21. The Committee remains concerned, despite the information provided on the related reform to be enforced from January 2013, about the difficulties faced by persons living with HIV/AIDS and by Alzheimer patients in accessing treatment through the social security scheme. In both cases, the Committee also regrets the absence of information on the accessibility of the relevant treatments and care (art. 12).
The Committee recommends that the State party ensure that treatment and care is available to and accessible by persons living with HIV/AIDS, and by Alzheimer patients, and that the referred treatments are effectively covered by the social security scheme.
22. The Committee notes with concern that, despite the achievements of the State party in the field of education, high dropout rates persist, especially within disadvantaged and marginalized groups of the population. The Committee is also concerned at reports that Roma children and children with disabilities continue to be victims of segregation in the school system (art. 13).
The Committee recommends that the State party strengthen its efforts to address the economic, social and cultural factors identified as root causes of persisting high school dropout rates. The Committee also recommends that the State party conduct campaigns to raise awareness among Roma families on the importance of education, and continue to offer related incentives, and pursue its efforts to combat the segregation in schools of Roma children and children with disabilities. In this regard, the State party should ensure the effective enforcement of the Anti-Discrimination Act and the Public Education Act and it should raise awareness of these laws among teachers and the population at large.

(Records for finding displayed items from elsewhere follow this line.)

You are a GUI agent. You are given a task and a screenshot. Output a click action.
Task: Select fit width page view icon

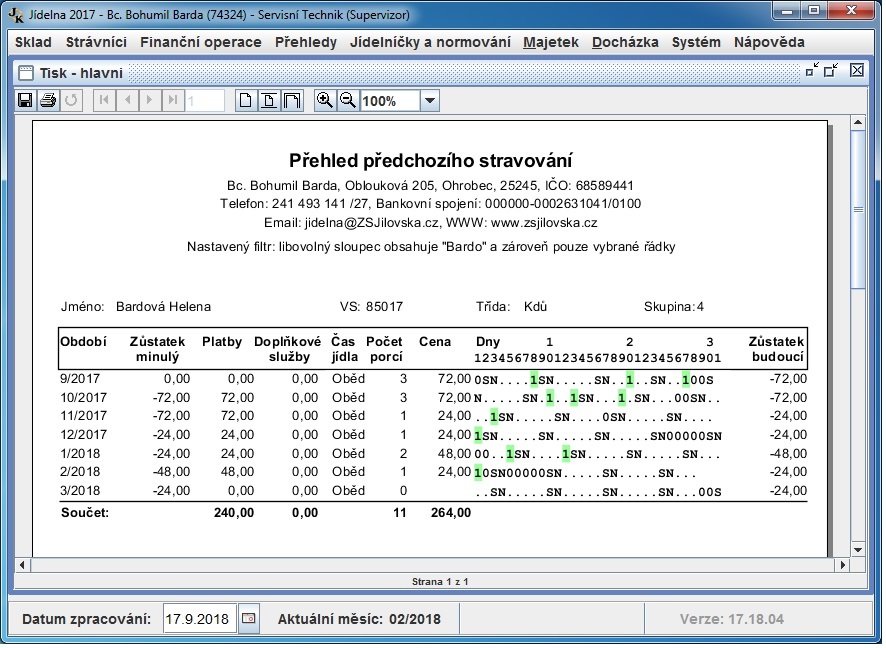[x=292, y=101]
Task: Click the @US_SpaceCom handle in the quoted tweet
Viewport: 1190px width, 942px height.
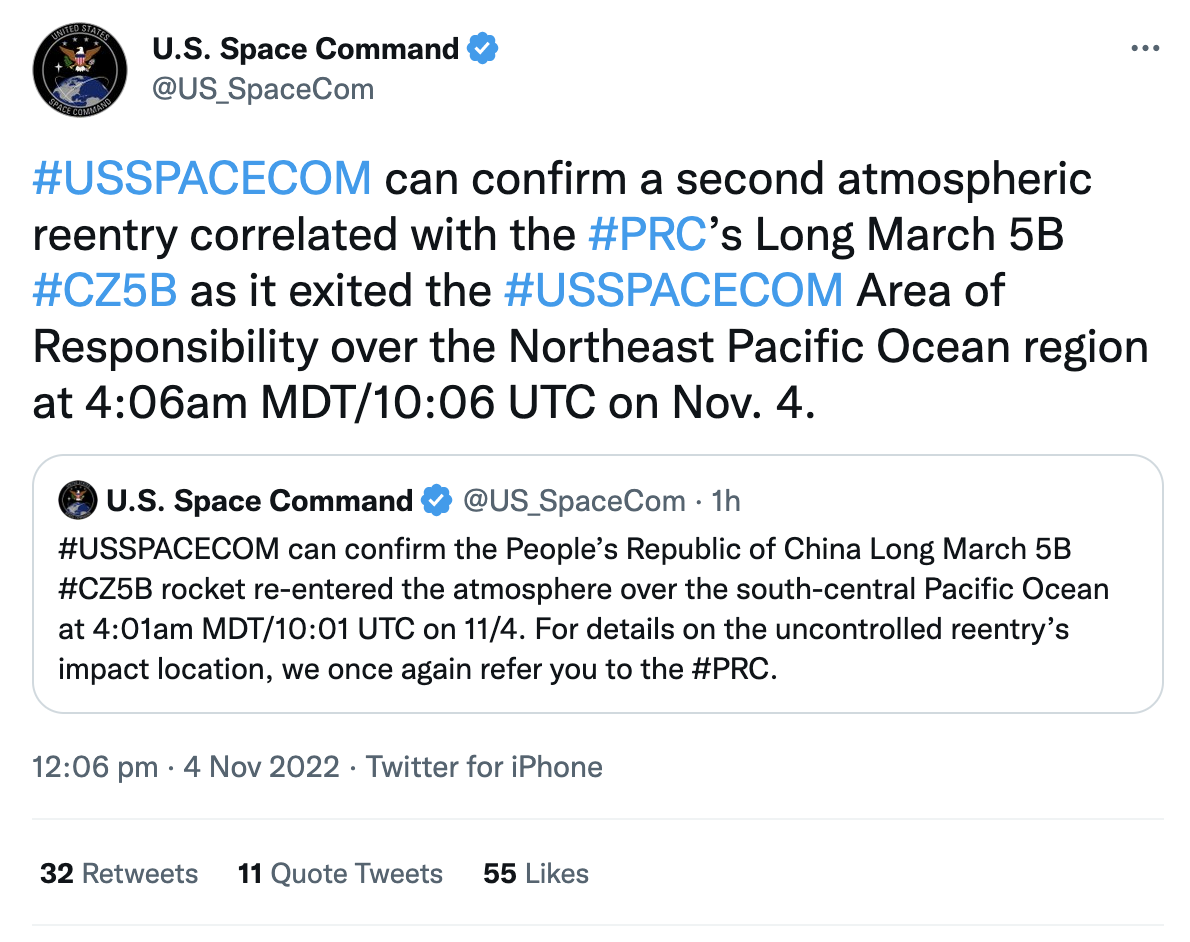Action: pyautogui.click(x=575, y=501)
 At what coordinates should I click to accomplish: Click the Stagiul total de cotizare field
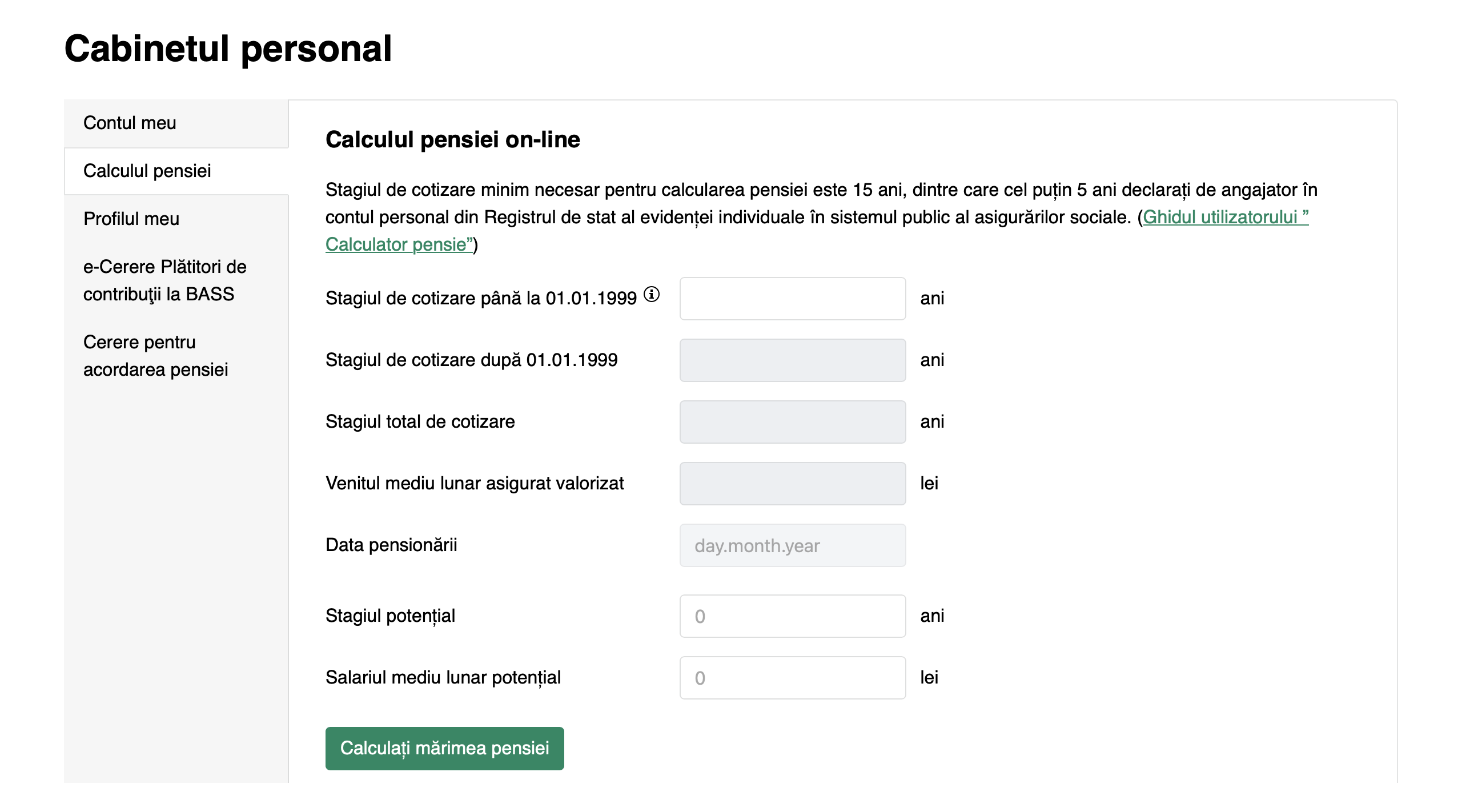coord(792,422)
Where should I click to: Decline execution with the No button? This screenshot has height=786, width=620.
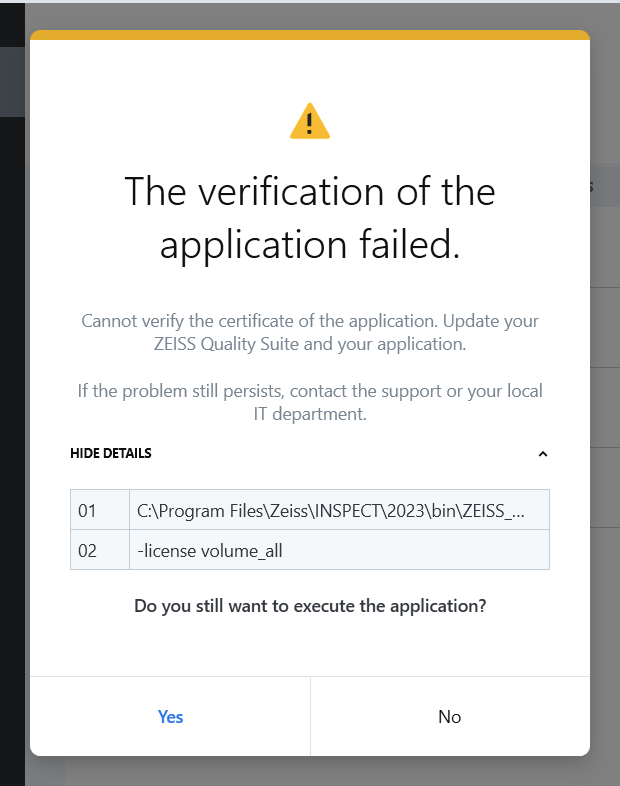(450, 716)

The Committee additionally draws the State party’s attention to its general comment No. 13 (1999) on the right to education.
23. While taking note of the recognition of “ethnic diversity” in article 54 of the Constitution, the Committee is concerned about the lack of official recognition of national minorities within the territory of the State party (art. 15).
The Committee recommends that the State party consider reviewing its position with regard to the official recognition of national minorities under the Constitution, and recognize officially the need to protect the cultural diversity of all minority groups under its jurisdiction, in accordance with the provisions of article 15 of the Covenant. In that connection, the Committee draws the attention of the State party to its general comment No. 21 (2009) on the right of everyone to take part in cultural life.
24. The Committee encourages the State party to consider signing and ratifying the Optional Protocol to the Covenant on Economic, Social and Cultural Rights. The Committee also encourages the State party to consider ratifying the International Convention for the Protection of All Persons from Enforced Disappearance.
25. The Committee requests the State party to disseminate these concluding observations widely at all levels of society, and particularly among public officials, judicial authorities and civil society organizations, and to inform the Committee in its next periodic report on the steps taken to implement them. It also encourages the State party to continue to engage civil society organizations in the discussions to be held at the national level prior to the submission of its next periodic report.
26. The Committee invites the State party to submit its core document in accordance with the harmonized guidelines on reporting under the international human rights treaties.
27. The Committee requests the State party to submit its next periodic report in accordance with the guidelines adopted by the Committee in 2008 (E/C.12/2008/2), by 30 November 2017.